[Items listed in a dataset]

──────────

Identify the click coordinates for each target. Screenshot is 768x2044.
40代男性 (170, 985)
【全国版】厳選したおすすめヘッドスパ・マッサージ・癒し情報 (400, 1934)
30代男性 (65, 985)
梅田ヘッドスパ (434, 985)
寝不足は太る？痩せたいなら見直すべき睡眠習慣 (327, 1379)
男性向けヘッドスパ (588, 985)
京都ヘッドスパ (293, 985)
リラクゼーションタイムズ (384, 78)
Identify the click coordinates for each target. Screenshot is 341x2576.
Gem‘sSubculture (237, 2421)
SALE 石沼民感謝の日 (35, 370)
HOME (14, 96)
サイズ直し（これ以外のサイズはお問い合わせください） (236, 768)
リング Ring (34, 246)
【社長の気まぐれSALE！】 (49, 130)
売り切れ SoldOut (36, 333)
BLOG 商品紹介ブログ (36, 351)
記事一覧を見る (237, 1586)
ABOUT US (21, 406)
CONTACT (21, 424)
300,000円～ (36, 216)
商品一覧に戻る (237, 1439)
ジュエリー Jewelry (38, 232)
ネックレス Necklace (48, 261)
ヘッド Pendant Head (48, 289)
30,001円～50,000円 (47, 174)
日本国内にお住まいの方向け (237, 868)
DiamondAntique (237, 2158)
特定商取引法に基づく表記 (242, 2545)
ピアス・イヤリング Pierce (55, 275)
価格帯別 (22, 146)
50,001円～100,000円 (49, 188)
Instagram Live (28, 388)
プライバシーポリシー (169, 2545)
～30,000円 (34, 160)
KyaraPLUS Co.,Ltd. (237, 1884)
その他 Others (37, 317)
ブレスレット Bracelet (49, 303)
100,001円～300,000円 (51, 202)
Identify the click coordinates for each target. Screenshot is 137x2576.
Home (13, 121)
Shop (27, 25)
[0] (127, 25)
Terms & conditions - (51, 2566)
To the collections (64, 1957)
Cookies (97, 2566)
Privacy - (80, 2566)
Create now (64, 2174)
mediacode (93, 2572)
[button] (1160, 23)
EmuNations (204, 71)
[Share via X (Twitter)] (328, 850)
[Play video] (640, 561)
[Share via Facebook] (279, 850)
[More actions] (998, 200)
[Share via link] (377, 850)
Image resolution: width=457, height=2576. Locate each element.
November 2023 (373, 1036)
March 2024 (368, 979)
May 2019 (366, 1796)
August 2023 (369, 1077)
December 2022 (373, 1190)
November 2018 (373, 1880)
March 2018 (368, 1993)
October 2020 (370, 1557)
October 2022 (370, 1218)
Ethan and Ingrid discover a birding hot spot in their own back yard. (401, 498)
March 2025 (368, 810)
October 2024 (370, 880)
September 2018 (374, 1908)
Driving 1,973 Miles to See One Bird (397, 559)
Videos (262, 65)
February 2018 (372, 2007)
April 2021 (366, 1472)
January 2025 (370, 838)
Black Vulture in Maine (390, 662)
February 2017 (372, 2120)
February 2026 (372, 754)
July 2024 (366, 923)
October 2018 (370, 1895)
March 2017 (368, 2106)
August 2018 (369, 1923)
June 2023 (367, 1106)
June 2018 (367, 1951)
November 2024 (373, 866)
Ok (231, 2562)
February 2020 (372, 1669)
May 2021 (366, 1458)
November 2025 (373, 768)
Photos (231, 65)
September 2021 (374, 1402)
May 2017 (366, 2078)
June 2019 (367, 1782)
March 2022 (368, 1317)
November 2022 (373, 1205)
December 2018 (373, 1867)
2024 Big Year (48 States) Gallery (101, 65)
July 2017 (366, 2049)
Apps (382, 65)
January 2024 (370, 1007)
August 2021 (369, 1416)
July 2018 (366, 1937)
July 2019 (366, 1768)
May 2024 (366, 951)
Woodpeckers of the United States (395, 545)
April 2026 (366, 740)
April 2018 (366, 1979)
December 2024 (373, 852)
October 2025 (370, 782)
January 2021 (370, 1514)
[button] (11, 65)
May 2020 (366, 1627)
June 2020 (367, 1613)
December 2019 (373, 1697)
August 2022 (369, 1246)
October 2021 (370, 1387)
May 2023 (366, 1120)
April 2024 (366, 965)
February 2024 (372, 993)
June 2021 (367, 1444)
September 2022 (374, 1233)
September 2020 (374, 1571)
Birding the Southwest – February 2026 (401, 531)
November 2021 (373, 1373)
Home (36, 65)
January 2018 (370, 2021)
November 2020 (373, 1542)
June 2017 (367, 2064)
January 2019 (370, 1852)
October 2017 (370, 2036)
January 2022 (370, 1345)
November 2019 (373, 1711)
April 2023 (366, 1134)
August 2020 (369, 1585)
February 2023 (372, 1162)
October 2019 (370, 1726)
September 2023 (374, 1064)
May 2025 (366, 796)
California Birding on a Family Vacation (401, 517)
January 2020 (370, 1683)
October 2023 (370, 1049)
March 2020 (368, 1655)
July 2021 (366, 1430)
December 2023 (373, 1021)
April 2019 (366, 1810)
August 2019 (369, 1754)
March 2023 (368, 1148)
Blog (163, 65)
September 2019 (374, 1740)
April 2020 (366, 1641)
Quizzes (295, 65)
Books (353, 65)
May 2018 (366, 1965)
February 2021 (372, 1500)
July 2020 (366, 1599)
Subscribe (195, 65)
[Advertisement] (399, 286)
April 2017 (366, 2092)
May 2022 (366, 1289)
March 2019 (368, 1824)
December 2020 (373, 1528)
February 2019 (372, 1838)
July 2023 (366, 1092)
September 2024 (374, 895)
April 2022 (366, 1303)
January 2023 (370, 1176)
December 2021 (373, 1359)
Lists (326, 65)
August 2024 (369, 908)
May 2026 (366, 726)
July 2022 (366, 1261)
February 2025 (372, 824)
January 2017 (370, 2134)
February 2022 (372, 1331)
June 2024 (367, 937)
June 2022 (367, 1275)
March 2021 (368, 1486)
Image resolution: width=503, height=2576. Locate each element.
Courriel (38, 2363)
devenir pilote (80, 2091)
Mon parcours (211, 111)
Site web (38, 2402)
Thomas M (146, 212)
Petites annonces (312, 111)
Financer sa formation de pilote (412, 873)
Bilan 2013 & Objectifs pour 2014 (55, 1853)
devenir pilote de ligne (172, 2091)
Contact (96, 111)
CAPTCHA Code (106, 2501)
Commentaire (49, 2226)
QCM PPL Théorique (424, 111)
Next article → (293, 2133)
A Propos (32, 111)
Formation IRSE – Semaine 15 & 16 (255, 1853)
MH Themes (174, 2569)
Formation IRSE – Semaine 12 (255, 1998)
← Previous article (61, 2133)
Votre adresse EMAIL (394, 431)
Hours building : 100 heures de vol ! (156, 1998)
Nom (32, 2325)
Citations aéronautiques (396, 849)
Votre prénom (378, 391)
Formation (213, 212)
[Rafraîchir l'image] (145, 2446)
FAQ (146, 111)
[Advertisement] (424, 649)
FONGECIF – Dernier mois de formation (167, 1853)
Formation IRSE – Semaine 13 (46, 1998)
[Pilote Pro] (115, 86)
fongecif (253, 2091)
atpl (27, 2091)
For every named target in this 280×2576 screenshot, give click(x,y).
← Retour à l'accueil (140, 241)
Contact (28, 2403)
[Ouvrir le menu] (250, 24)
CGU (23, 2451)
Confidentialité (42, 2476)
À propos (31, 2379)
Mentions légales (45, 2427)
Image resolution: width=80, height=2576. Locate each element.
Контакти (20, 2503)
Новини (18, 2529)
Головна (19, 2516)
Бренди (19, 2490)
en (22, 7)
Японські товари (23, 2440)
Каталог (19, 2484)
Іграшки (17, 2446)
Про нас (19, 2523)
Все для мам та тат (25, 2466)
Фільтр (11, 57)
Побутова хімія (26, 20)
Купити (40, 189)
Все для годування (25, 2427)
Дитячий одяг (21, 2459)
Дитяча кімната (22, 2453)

──────────

**Exercise:** Going back over the entries above, copy word for word every line from the one that has "March 2021 (368, 1486)" on through the one that has "Formation (213, 212)".

**Output for this exercise:**
March 2021 (368, 1486)
Image resolution: width=503, height=2576. Locate each element.
Courriel (38, 2363)
devenir pilote (80, 2091)
Mon parcours (211, 111)
Site web (38, 2402)
Thomas M (146, 212)
Petites annonces (312, 111)
Financer sa formation de pilote (412, 873)
Bilan 2013 & Objectifs pour 2014 (55, 1853)
devenir pilote de ligne (172, 2091)
Contact (96, 111)
CAPTCHA Code (106, 2501)
Commentaire (49, 2226)
QCM PPL Théorique (424, 111)
Next article → (293, 2133)
A Propos (32, 111)
Formation IRSE – Semaine 15 & 16 (255, 1853)
MH Themes (174, 2569)
Formation IRSE – Semaine 12 (255, 1998)
← Previous article (61, 2133)
Votre adresse EMAIL (394, 431)
Hours building : 100 heures de vol ! (156, 1998)
Nom (32, 2325)
Citations aéronautiques (396, 849)
Votre prénom (378, 391)
Formation (213, 212)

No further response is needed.